What is a stout?
Posted by by Bill Belkin, wine and spirits category manager
Tuesday, March 12, 2013
Only a few short years ago, before the beer explosion that occurred in this country, I would have been musing about Guinness Stout as my quaff of choice for the upcoming St. Patrick’s Day celebration. Back then, we would’ve ordered Murphy’s Stout from our supplier or even some of the utterly delicious and positively hand-crafted Samuel Smith’s Oatmeal Stout. That’s really all there was in the world of stouts.
Who could’ve possibly conceived that in the last 36 months alone, I would add more than three dozen stouts? That’s one a month folks! Who’s making all this “dark beer” noise anyway, and perhaps a better question: why?
Well to answer that, we first have to know what we’re speaking about. Stout is actually a Porter style beer (the stoutest type) and is further defined as a lager style beer that has been crafted using exclusively roasted malt or roasted barley. Typically these brews are a bit higher in alcohol content, too. This type of brewing was originally designed to insulate the beers from spoiling during their excursion from England to its final destination. Irish stout, or “black beer,” always has a coffee-like flavor and aroma to go along with its foamy countenance.
There are in fact many derivations of the “original” Irish stout that comprises the famed Guinness brand and these versions are giving rise to the license that brew masters all over this country and the world are using to stoke the stout flames.
Imperial Stout – Or more correctly Russian Imperial Stout, was brewed in England for the court of Catherine II. It usually has an alcohol content approaching 8-9%. Bells Brewery from Kalamazoo, Michigan makes one of the very best domestic imperial stouts called Expedition Stout. Beware, it’s expensive, but well worth it!
Oatmeal Stout – Uses actual oatmeal in the mash bill – up to 30%, but due to the inclusion of other solids and proteins, does not taste like Quaker Oats. Instead it is viscous and smooth on the palate.
Chocolate Stouts – You can see the addition of actual chocolate to the brew, but most take their pronounced flavor from the use of dark, dark malts that have been roasted until they acquire a chocolate color.
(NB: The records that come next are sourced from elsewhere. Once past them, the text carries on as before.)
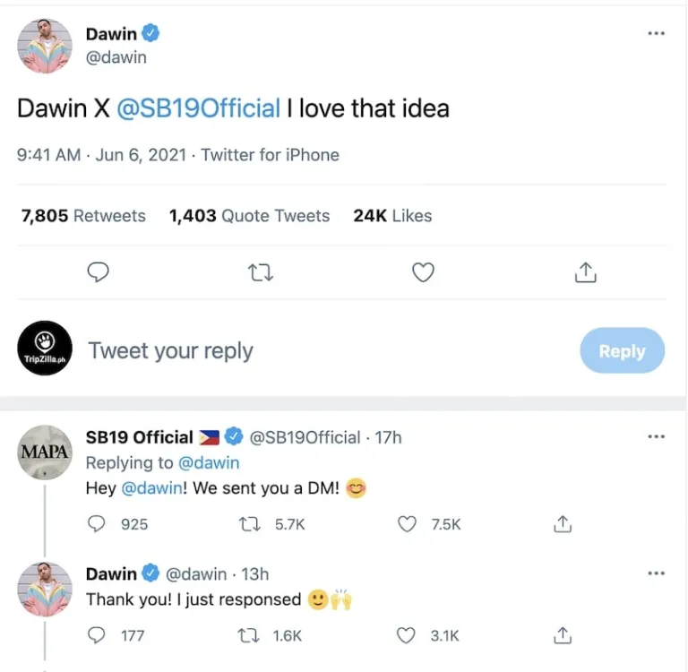View the 7,805 Retweets list
Image resolution: width=688 pixels, height=672 pixels.
click(x=83, y=216)
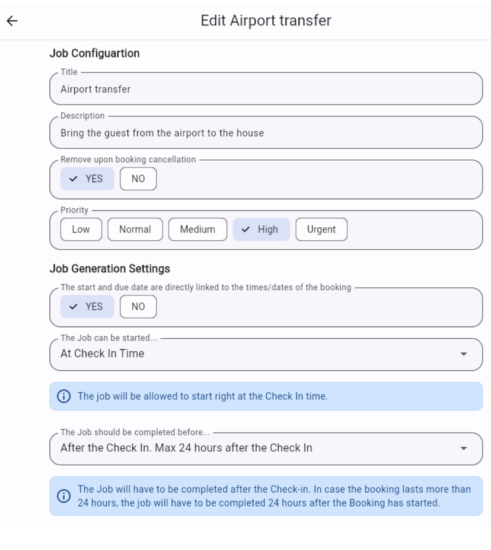Open 'The Job can be started' dropdown

261,354
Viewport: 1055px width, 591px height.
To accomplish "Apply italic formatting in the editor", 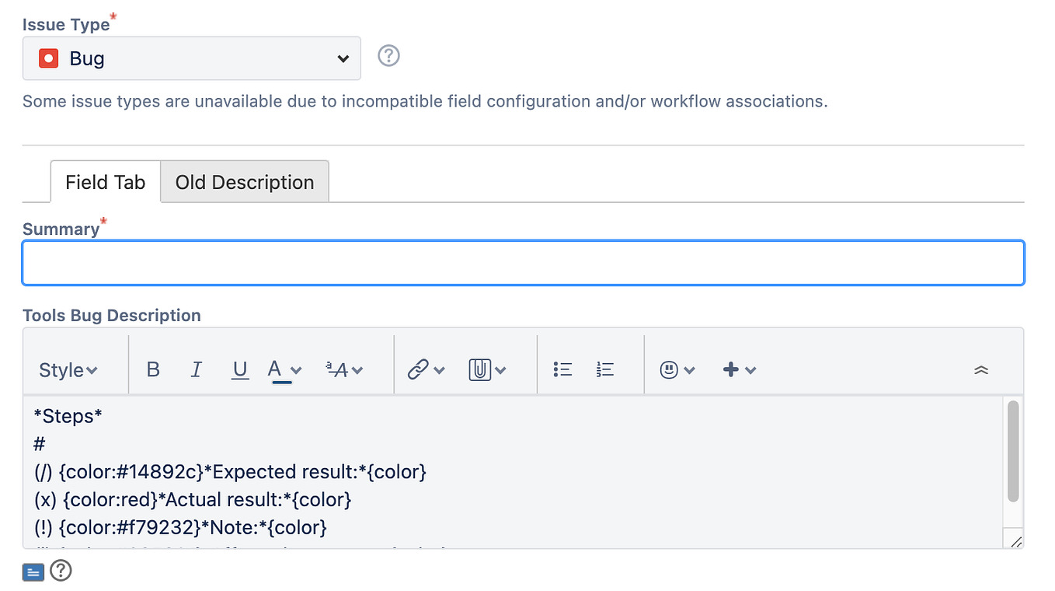I will [x=196, y=369].
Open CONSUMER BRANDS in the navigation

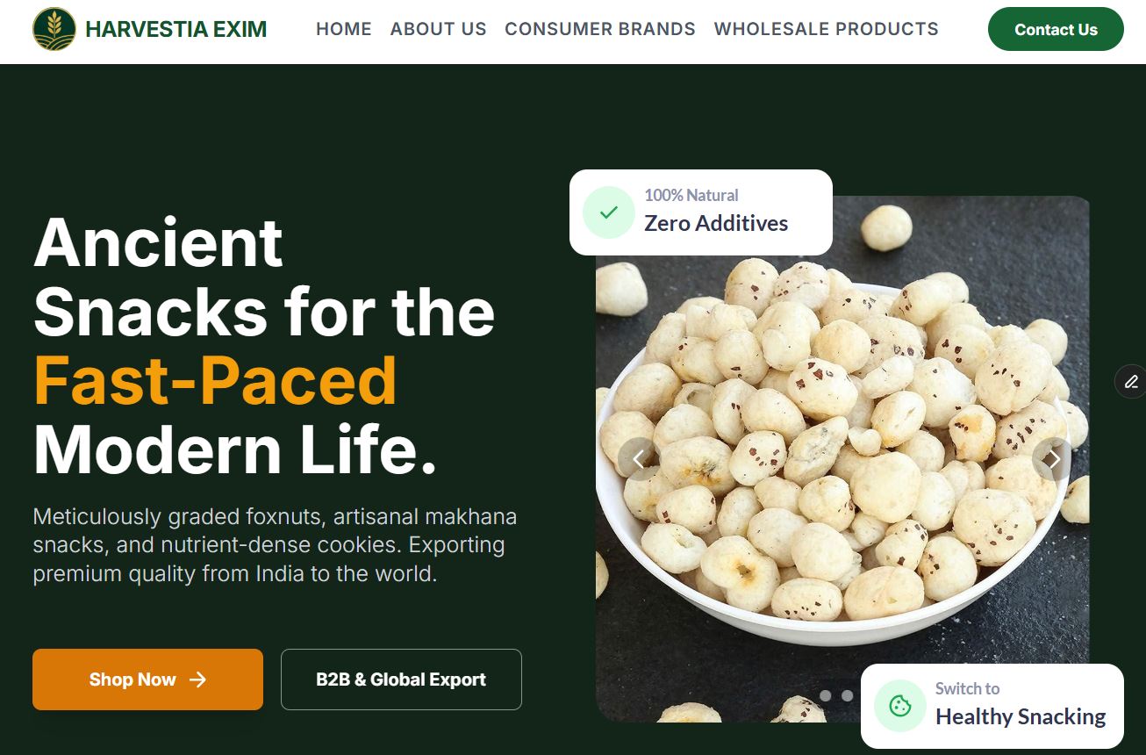click(x=600, y=29)
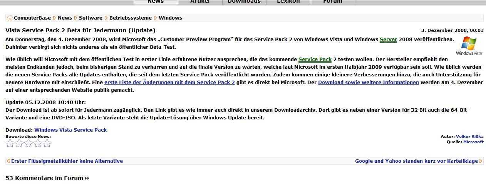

Brooklyn, Rogue and Young’s all excel in this bravura brew!
Coffee Stouts – These popular brews are popping up all over and use the darkest malt (black patent malt) to attain their flavors. Incorrectly made, they can have a bitter or astringent taste, but when they work, they are wonders to those of us who love a little “joe” in the morning. The best I have tasted is St. Paul’s Flat Earth and Bell’s.
There’s even what they call “Milk Style Stouts,” like the wonderful Sheaf from Australia, that are worthy of your attention. More body and a little more sweetness are found in these beers.
As you’re running out to the nearest Lunds or Byerly’s wines and spirits shop for a taste of this stout, you may be asking yourself what to pair with this tasty brew. Well the answer is simple, like most food and wine pairing questions. It’s a matter of flavors and texture. And nothing compliments the heavier soups and stews – the crusty black breads and the savory gravies and pies – the way a stout will.
So for this holiday, hide the lite beer and even if you can’t handle a whole glass, try a stout from either side of the pond. You’ll have good luck all year round!